2011 yılında yatırımlar nominal olarak 18.9 artış gösterdi. Yatırımların nominal olarak artması, Türkiye ekonomisine olan güvenin devam etiğinin göstergesidir. Yatırımlarda en büyük artış altın hesaplarına yapıldı. Bankaların altın işlemlerindeki artışa paralel olarak kıymetli maden hesabı, Aralık 2010 dönemine göre yüzde 491.7 arttı. Altından sonra en çok tercih edilen yatırım aracı özel sektör tahvil ve bonoları oldu. Burada da, yüzde 408.8 artış kaydedildi. Repo işlem hacmi yüzde 55.9 artarken, hisse senedine talep, Aralık 2010'a göre yurt içi yüzde 5.6 azaldı.

Türk halkı yatırımlarının yüzde 54.4'ünü TL mevduatta, yüzde 21.2'sini döviz tevdiat hesabında, geri kalan yüzde 24.4'ü de diğer yatırım araçlarında değerlendiriyor. Vatandaşın risk iştahını düşük seviyelerde tuttuğu, TL'ye olan güvenlerinin devam ettiği görülüyor. Türk halkı kamu kesiminin yatırımları da ağırlıklı olarak TL mevduat hesabında tuttu. Döviz, hisse senedi ile tahvil ve bono yatırımları aynı kaldı.
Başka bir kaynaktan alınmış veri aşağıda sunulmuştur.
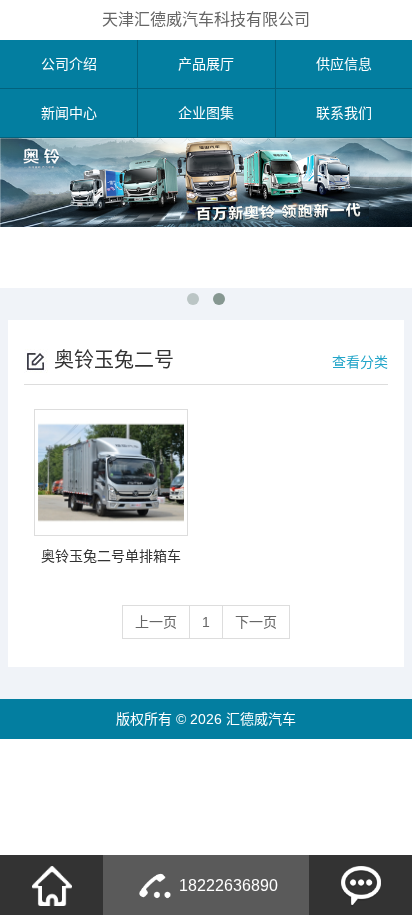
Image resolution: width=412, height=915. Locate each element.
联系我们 (344, 113)
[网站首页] (52, 885)
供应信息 (344, 64)
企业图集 (206, 113)
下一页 (256, 622)
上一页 (156, 622)
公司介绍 (69, 64)
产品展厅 (206, 64)
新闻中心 (69, 113)
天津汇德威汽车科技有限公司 (206, 19)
Yatırım araçlarının nominal getirilerine bakıldığında; en fazla getiri yüzde 44.8 ile külçe altında görüldü. Külçe altını sırasıyla yüzde 22.9 getiriyle Amerikan doları, yüzde 7.4 getiri oranıyla mevduat izledi. Yatırım araçlarının reel getirileri değerlendirildiğinde; altın ve doların yatırımcısına pozitif getiri sağladığı ancak nominal olarak pozitif getiri sağlayan mevduat faizinin yatırımcısına değer kaybettirdiği görüldü (-% 2.8). Bu dönemde İMKB 100 Endeksi hem nominal olarak hem de reel olarak negatif getiri sağladı. Bir önceki dönemde euro ve sterline göre TL'de yatırım yapan yatırımcılar kazançlı iken, bu dönemde Japon yenine yatırım yapanların yüzde 29.6, dolara yatırım yapanların yüzde 24, İngiliz sterlinine yatırım yapanların yüzde 23.2 ve euroya yatırım yapanların yüzde 19.7 oranında yıllık nominal getiri elde ettiği görüldü.